=== Records to process ===
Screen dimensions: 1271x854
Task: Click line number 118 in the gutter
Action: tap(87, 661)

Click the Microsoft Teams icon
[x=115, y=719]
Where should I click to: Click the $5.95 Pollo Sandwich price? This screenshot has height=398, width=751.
==
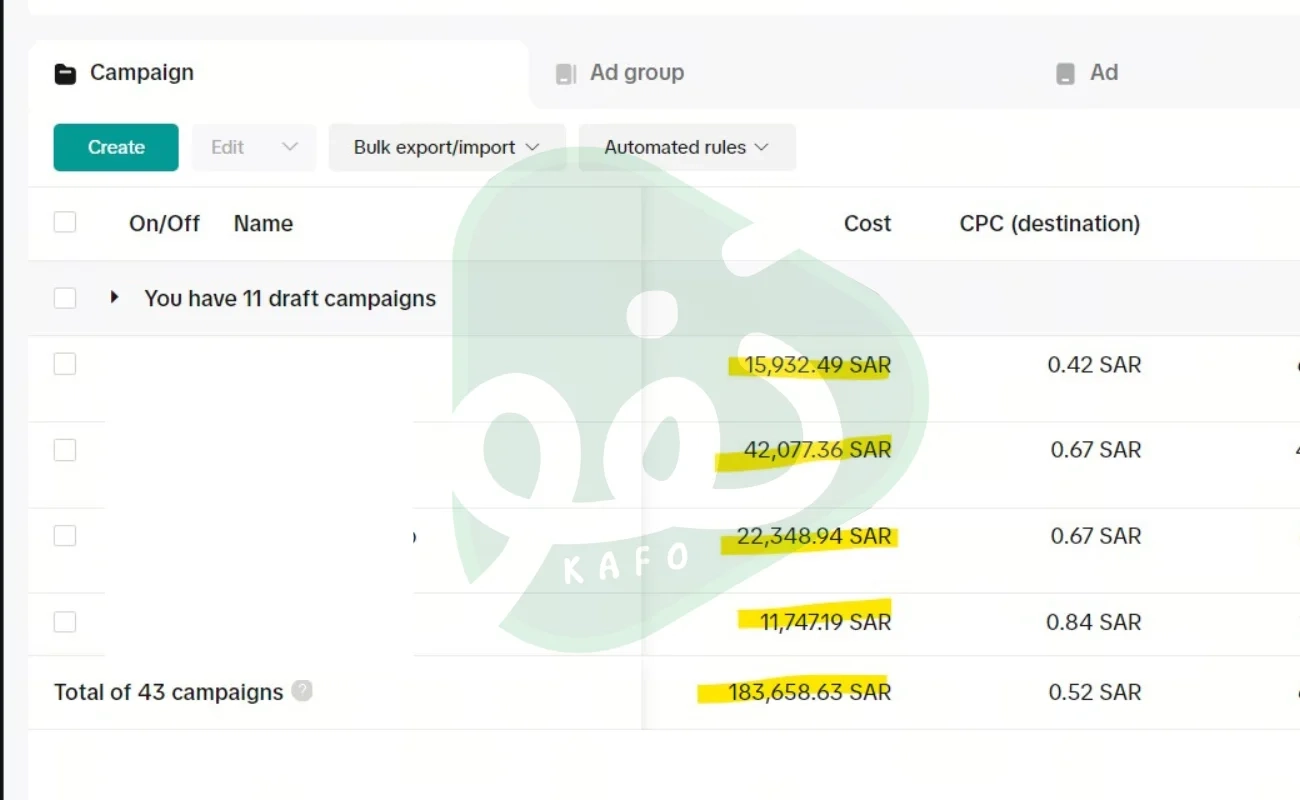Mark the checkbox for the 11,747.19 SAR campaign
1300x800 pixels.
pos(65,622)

=== Exercise ===
The expected answer is an exact copy of the lines above, beginning at the line with "Click the Microsoft Teams icon" and ending at the line with "Where should I", with both ends in.

=== Result ===
Click the Microsoft Teams icon
[x=115, y=719]
Where should I click to: Click the $5.95 Pollo Sandwich price? This screenshot has height=398, width=751.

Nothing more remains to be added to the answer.